DNS zones and access control
DNS is both a developer convenience and a security boundary. Loopback treats it that way by combining:
- Organization-level domains and records for the names you truly own.
- Delegated pattern zones at organization / project / workspace scope so teams can self-service only the names you allow.
- RBAC that can separate who manages the apex domain from who can create
*.api.staging.example.com.
This page expands DNS overview with governance and wildcard guidance for buyers.
Concepts at a glance
| Concept | What it means for users |
|---|---|
| Domain | A registered name Loopback can manage under your org (ownership and billing live here). |
| DNS records | Concrete A/AAAA/CNAME/TXT (and friends) attached to a domain. |
| DNS record zone | A delegation contract: “inside this domain, only names matching these patterns may be edited from this scope.” |
| Project / workspace DNS zones | The same idea narrowed to a team or environment—ideal for least privilege. |
Why pattern-based zones exist
Without patterns, either:
- Everyone shares one DNS admin role (risky), or
- You manually ticket every record (slow).

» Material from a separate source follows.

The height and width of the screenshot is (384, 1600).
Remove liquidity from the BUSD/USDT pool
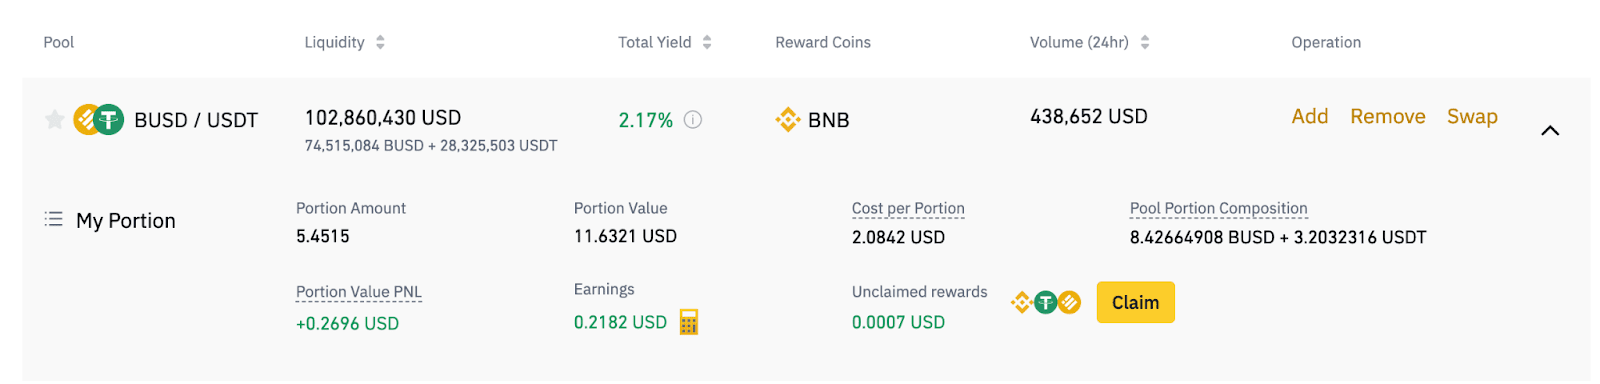coord(1388,116)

Pattern zones let you say:
- “Team A may create only
*.dev.project-a.example.com.” - “Workspace prod-checkout may manage only
api.checkout.example.comand*.api.checkout.example.com.”
Loopback enforces single-level wildcard semantics for matching (one * segment per pattern, not arbitrary recursive globbing). If you need complex rules, split zones or use multiple narrower patterns.
Wildcards: power and pitfalls
Wildcards (*.something) are invaluable for:
- Multi-tenant apps that mint per-tenant hostnames.
- Ephemeral preview environments (
pr-123.example.dev).
Risks:
- Over-broad wildcards + weak TLS issuance processes = unexpected certificate coverage.
- Accidental overlap between prod and non-prod patterns.
Best practice: use separate domains or separate zone objects for prod vs non-prod, and keep apex and email-critical records under infra-only roles.
RBAC story (how fine-grained it can be)
Loopback separates capabilities such as:
- Org-wide DNS vs project DNS vs workspace DNS.
- Read vs create/update/delete on records.
- Zone administration vs record administration (depending on deployment).
This maps cleanly to enterprise patterns:
- Platform team owns apex and MX/SPF/DKIM.
- Product teams own service subdomains via pattern zones.
- Auditors get read-only visibility without write.
For the broader RBAC philosophy, see Auditing and fine-grained access.
Kubernetes workspace DNS (how it intersects)
Kubernetes workspaces receive API server DNS under operator-managed domains during provisioning. That is not the same as your application DNS zones—plan both:
- Cluster access hostname stability for kubectl.
- Application ingress names for customers.
See Kubernetes install flow for the control plane DNS story.
Operational checklist
- [ ] Inventory who can edit apex records (should be tiny).
- [ ] Create pattern zones per team/environment; avoid one mega-wildcard unless you accept the risk.
- [ ] Align certificate issuance (ACME, corporate CA) with wildcard scope.
- [ ] Ensure deleting a workspace does not silently orphan paid DNS assets—define ownership up front.